In Oil & Companies News 01/09/2017
Oil surged by more than three per cent on Friday with Brent benchmark prices climbing towards USD 53 per barrel. Support came from different directions including news about refinery outages, a slightly softer dollar and another slowdown in US drilling activity. However, the sharpness of Friday’s price up-move suggests that short-covering activity in the futures market was the key driver. Even if drilling activity stalls at today’s levels, US oil production is set to climb to new record highs next year, in part because of the ample backlog of drilled but uncompleted i.e. not yet operational wells. We maintain a neutral view and see prices trading sideways, spending more time in the high 40s than the low 50s. Short-term volatility remains fuelled by flip-flopping sentiment and the noise caused by supply news, the petronations’ deal compliance and geopolitics. Throughout summer a series of large US oil storage decreases had lent support to sentiment and prices.

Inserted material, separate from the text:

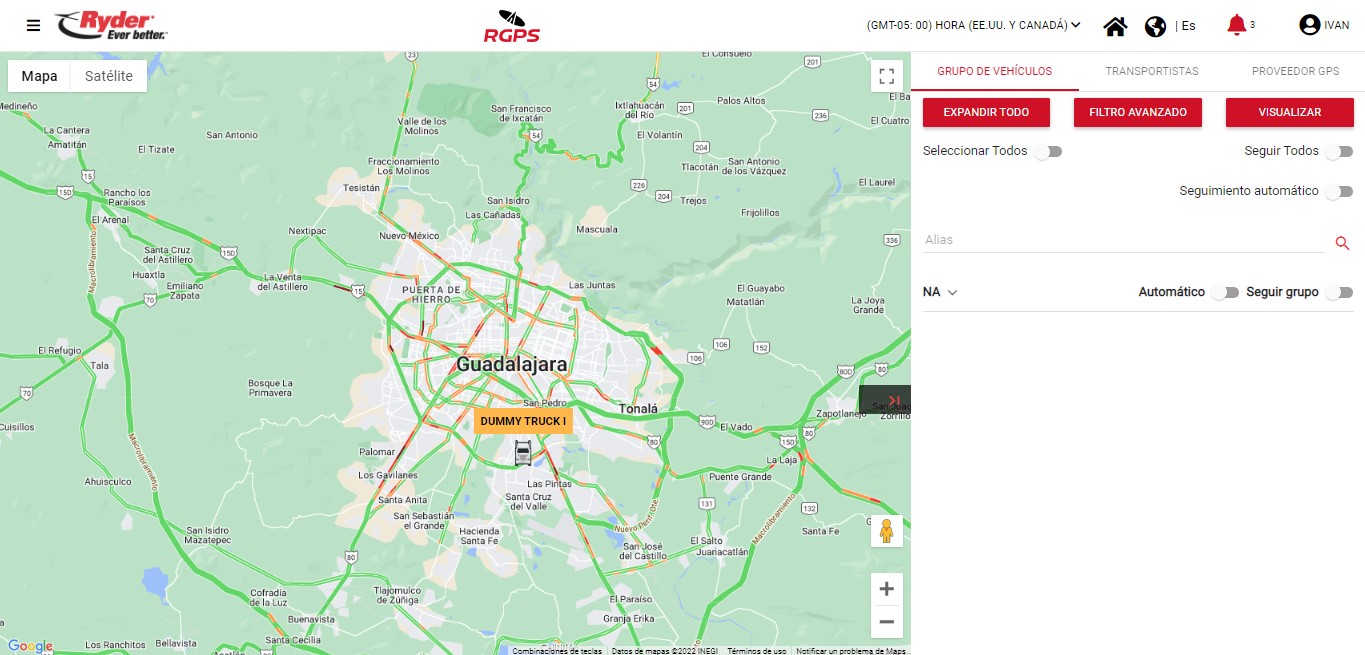Click the IVAN user profile icon

[1309, 26]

But US oil demand will seasonally soften over the coming weeks as the driving season wraps up, possibly bearing headwinds to oil prices.
Oil prices surged on Friday fuelled by short-covering activity in the futures market while fundamental news flow was sparse. We maintain a neutral view and see oil prices trading sideways as growing shale output and stagnant western world oil demand undermine the Middle East’s supply deal.